A content marketing strategy doesn’t just lay out your plan of action; it defines a number of items including:
- Your goals (driving traffic to a landing page, improving social reach, getting more subscribers, etc.)
- The topics you want to cover
- Who you’re producing content for (your target audience)
- How often you’re producing content (daily, weekly, a few times a month)
- How you promote it (only social, via content networks, through apps like quuu.co or contentmarketer.io)
- Your key performance indicators (KPIs) so you know how to measure success
Your strategy doesn’t need to be a huge, lengthy document but it’s a good idea to create an outlined documented content marketing strategy for your guest blogging.
Only 32% of content marketers have a documented content marketing strategy and because of that as many as 65% don’t know whether the content they’re producing is effective or not. Even a simple, one-page documented strategy will help you stay on course.
Once you’ve got that outlined, it’s time to take the first steps into guest blogging.
Finding Opportunities for Guest Blogging
You may already have one or more places in mind for guest posting. If not, you can generate a list of opportunities fairly quickly by looking for sites and influencers relevant to your niche or industry.
To get your search started, identify some of the keywords relevant to your topic or your industry and perform a few keywords searches like these:
- keyword “submit a guest post”
- keyword “guest post”
- keyword ”guest post by”
- keyword “accepting guest posts”
- keyword “guest post guidelines”
These searches should turn up relevant sites with a larger following, and in many cases the specific page for guest post submissions or requests.
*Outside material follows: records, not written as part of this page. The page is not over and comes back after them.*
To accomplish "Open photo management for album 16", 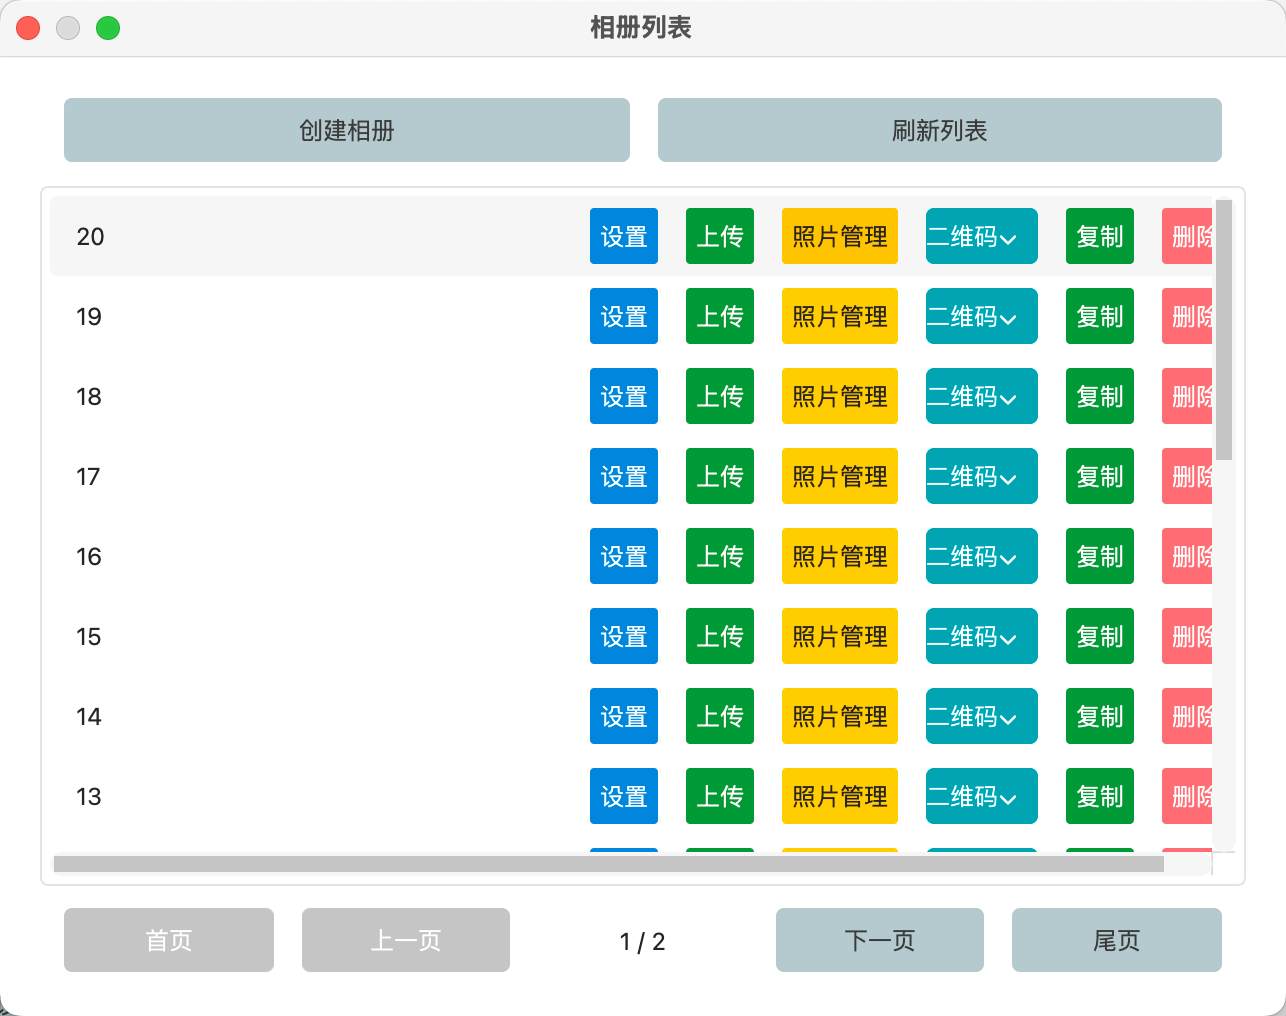I will pyautogui.click(x=839, y=556).
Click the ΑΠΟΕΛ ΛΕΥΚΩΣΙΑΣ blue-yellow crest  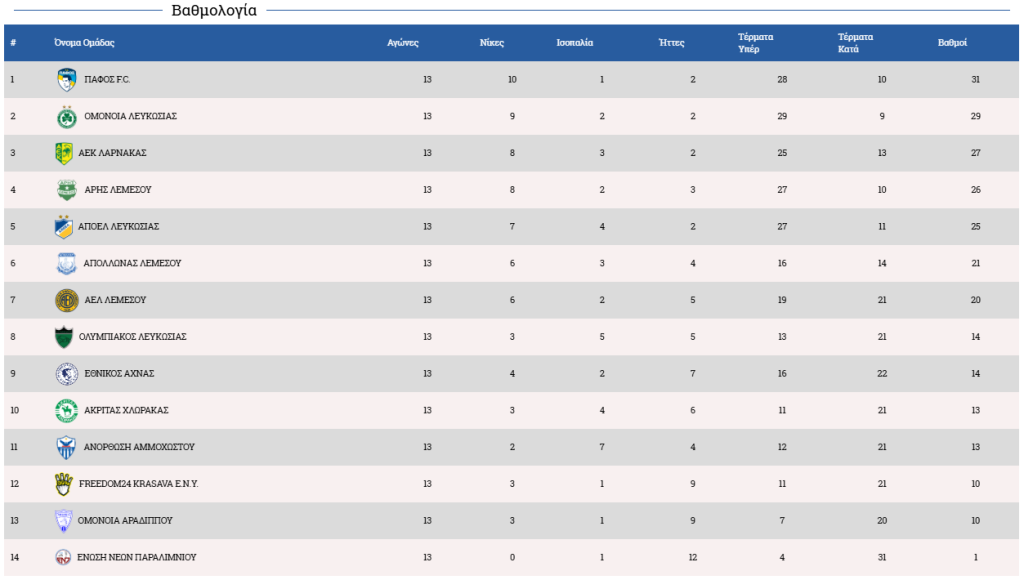63,227
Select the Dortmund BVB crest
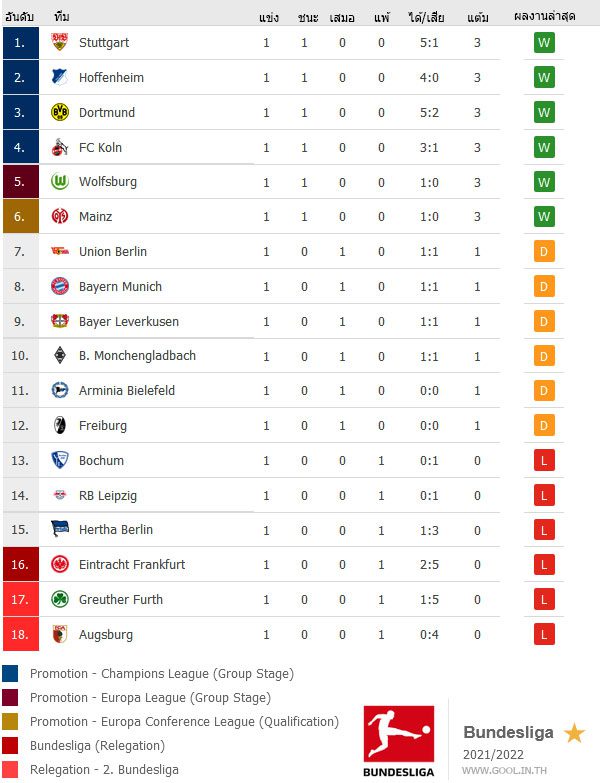This screenshot has width=600, height=783. 60,112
Another way to source guest post opportunities is to find influencers, trusted individuals or brands in the industry that match up with your content topics and audience. Reach out to them directly to find out if they accept guest post submissions. Manually finding and connecting with influencers can be a little time consuming, so I recommend using a tool such as NinjaOutreach to find influencers and guest post opportunities in your niche.
Making the Pitch
Every brand, site or influencer you reach out to will have different guidelines for how to request a guest post. Some may want to see a completed piece of content before they say yes. Others way just want a single topic or list of topic ideas.
Before you fire off those topics and content, take some time try to establish a relationship with them. It doesn’t need to be a long-time buddy relationship, but anything counts before submitting your request.
You can get some recognition with the blog owner by commenting on posts for a week or three, sharing their content and tagging them in social media when it gets shared, and engaging with them on their posts.
All of those give you bonus points that help with getting accepted as a guest blogger.
When you’re ready to make your pitch, follow these tips:
- Read (and read again) the guidelines to ensure you’re not missing anything and following their request to a T.
- Personalize your email. They likely get a lot of submissions so make yours stand out among all the other generic requests.
- Provide an introduction and some details about who you are. If you can, link back to other content you’ve published, a portfolio, or your website.
- Define your value. Let them know why you should be a guest blogger and the value you’ll bring to their audience.
In virtually every industry there are guest blogging opportunities. Each can potentially bring you the benefit of increased exposure, greater credibility, growth in your social following and natural, organic links back to your site.
Just remember that in order for guest blogging to be effective you need to always aim for providing the best content (content that is 10 times better than what everyone else is producing), with the focus always on value for the reader.